The rapid adoption of AI-powered code generation has created a new problem for engineering teams: software ships faster than ever, but keeping it running in production remains a slow, manual grind. Resolve AI, the production-operations startup backed by Greylock and Lightspeed Venture Partners, is rolling out an expanded platform designed to close that gap.
The company announced a major update that introduces always-on background agents, a redesigned investigation architecture and a shared workspace where engineers and AI agents collaborate on live incidents in real time. The centerpiece is a multi-agent investigation system developed by Resolve AI's in-house research lab.
Instead of deploying a single agent to diagnose a production failure — like one engineer pulling an on-call shift — the platform now dispatches a coordinated team of specialized agents. These agents pursue multiple hypotheses in parallel, independently verify each other's conclusions and construct complete causal chains from root cause to symptom.
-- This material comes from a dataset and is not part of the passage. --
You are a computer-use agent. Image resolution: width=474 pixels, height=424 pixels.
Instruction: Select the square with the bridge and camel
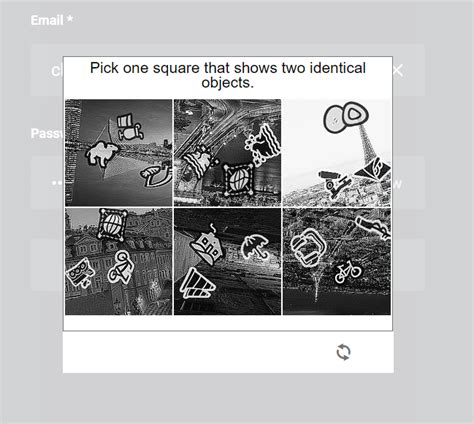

Accuracy gains from agent teamwork
Resolve AI CEO and co-founder Spiros Xanthos said the new architecture delivers more than a twofold improvement in root cause accuracy on internal benchmarks compared to earlier versions. He described the shift as moving from one agent working alone to a team of agents collaborating like human engineers debugging an issue together.
The accuracy claim comes from internal evaluations built to mirror real-world complexity at enterprise customers such as Coinbase, Salesforce, DoorDash and Zscaler. Xanthos acknowledged the benchmarks are not third-party audited but said they represent hundreds of difficult cases similar to what those companies encounter daily.
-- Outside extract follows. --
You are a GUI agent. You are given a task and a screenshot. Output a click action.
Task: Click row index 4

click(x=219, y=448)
The practical impact is significant. Resolve AI's agents now act as first responders for every on-call alert, typically triaging within five minutes before a human engineer becomes involved. In previous disclosures, the company cited DoorDash reducing time to root cause by up to 87 percent.
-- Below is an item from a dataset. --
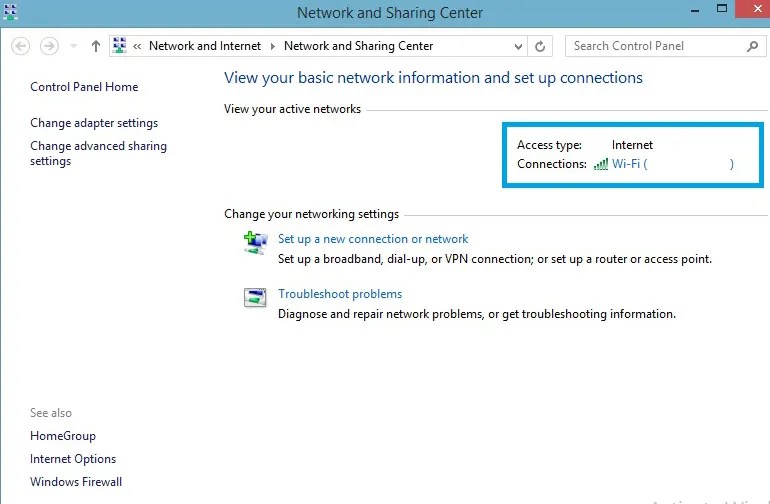Click the Troubleshoot problems icon
770x504 pixels.
[256, 297]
Preventing hallucinated answers in live outages
A core challenge for large language models in high-stakes environments is their tendency to generate plausible-sounding but incorrect answers. In the context of a live outage, that could send an engineering team chasing the wrong fix while services stay down.
Xanthos acknowledged this directly. He said models out of the box always try to give an answer even without enough evidence, which often leads to wrong conclusions.
Resolve AI's countermeasure is layered verification among its agents. Each agent investigating a hypothesis must cite every piece of evidence it relies on and present that evidence to another agent for independent review. Peer agents actively attempt to disprove the theory by identifying gaps in logic.
Why This Matters
The software industry faces an acute tension: AI code generation has exploded in adoption but keeping that software running remains overwhelmingly manual. For companies shipping more code than ever before, production failures can cascade quickly when debugging still depends on human engineers spending tens of minutes or hours diagnosing issues.
Resolve AI's approach directly addresses this bottleneck by automating incident response with systems designed not just for speed but for reliability through cross-verification among specialized agents. For engineering teams at large tech companies dealing with frequent deployments and complex microservice architectures, this could mean fewer outages and faster recovery times when things go wrong.